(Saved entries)
::::::::::

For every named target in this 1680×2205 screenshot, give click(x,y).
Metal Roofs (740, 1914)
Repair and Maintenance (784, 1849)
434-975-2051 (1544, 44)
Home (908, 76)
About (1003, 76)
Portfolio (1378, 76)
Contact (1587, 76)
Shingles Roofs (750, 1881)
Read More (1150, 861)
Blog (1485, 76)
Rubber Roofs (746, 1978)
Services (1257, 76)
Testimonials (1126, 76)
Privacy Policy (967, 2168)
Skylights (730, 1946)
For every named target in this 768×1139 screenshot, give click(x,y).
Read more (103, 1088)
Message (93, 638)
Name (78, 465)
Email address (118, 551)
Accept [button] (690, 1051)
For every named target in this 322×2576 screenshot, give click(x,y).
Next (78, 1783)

::::::::::

WORK REQUEST: What is needed is an exact reproduction of the data.

OUTPUT FOR THIS TASK:
For every named target in this 1680×2205 screenshot, give click(x,y).
Metal Roofs (740, 1914)
Repair and Maintenance (784, 1849)
434-975-2051 (1544, 44)
Home (908, 76)
About (1003, 76)
Portfolio (1378, 76)
Contact (1587, 76)
Shingles Roofs (750, 1881)
Read More (1150, 861)
Blog (1485, 76)
Rubber Roofs (746, 1978)
Services (1257, 76)
Testimonials (1126, 76)
Privacy Policy (967, 2168)
Skylights (730, 1946)
For every named target in this 768×1139 screenshot, give click(x,y).
Read more (103, 1088)
Message (93, 638)
Name (78, 465)
Email address (118, 551)
Accept [button] (690, 1051)
For every named target in this 322×2576 screenshot, give click(x,y).
Next (78, 1783)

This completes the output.